I’ve just watched part of one of the Griffin talks where they show procs, so I could be way off. I don’t think how procs are called is particularly interesting. It seems in production they listen to a queue for any message that they can handle, and in testing they can be just called as a normal clojure function with test data. The main takeaway for me is that procs are a very nice solution for writing complex business logic in a pure/functional way. Everybody likes pure functions, they are easy to test and reason about. But in any complex system there’s going to be IO stuff happening in the middle of most api calls (“fetch the user bank account” for example, in the case of Griffin). So they “physically” cut what is usually a single function into smaller pieces, the seams being those IO calls in the middle. Instead of having those functions do the IO calls themselves, they can now be “interleaved” with other procs via the same queue system, the result being 100% pure functions

dominicm19:01:39

They're not especially aware of our specific infrastructure. I could replicate the concept into a side project fairly trivially if I chose to. I'm not entirely sure what you mean by infrastructure though. As you say, they mostly just know about messages (which are data) and storage (which is swappable, but can be any database). They're not fully autonomous.
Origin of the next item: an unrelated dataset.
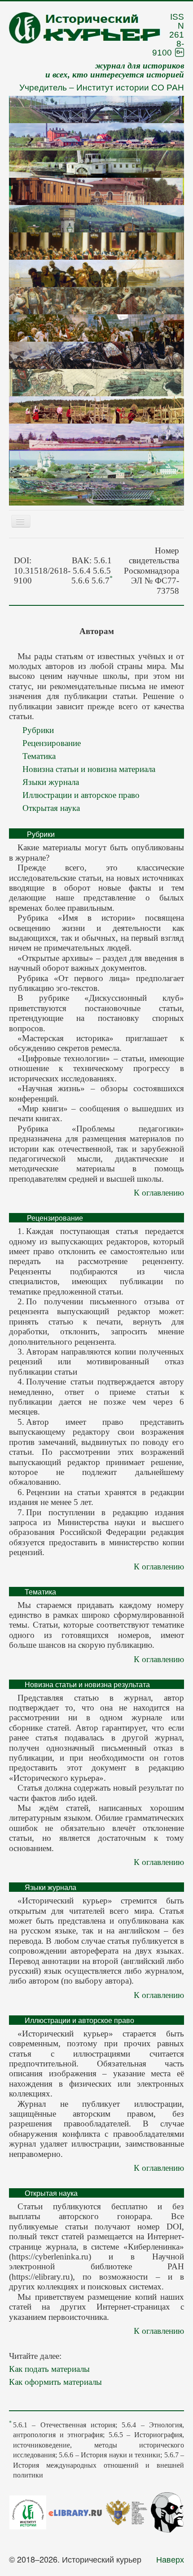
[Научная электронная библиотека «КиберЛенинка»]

The Kafka implementation would create a KafkaConsumer per proc iirc, so they seemed more autonomous. The FDB implementation works a bit more like a job queue, so there's a single listener which listens for a new message and then runs that message through all of the procs. As they're transducers, that's pretty much calling transduce repeatedly until nothing more happens.

dominicm19:01:57

Procs perform IO, they're not pure. But their IO is localised and access to a proc's state is mediated.

solf19:01:37

I see, so not quite pure, but still purer? I’m basing my reasoning off this example, where it seems than instead of having the “complex” IO calls of fetch-account and ledger/transact happening inside a proc itself, they are off-loaded to other procs via the queue system, without the original proc having to deal with any IO directly

dominicm20:01:41

Communication between procs is agnostic to the underlying queue mechanism (in memory, Kafka, or fdb). The constructor will require storage in most cases, but that storage could potentially be atom-based during dev, but backed by fdb in a release environment. We use a protocol based system for most procs.

dominicm20:01:38

Today I was working on allowing procs to ask for direct fdb access so we can start implementing more sophisticated storage operations than simple get/set. So that protocol isn't the whole picture. In the past you could ask for datomic, and it would use in-mem locally and datomic cloud in release.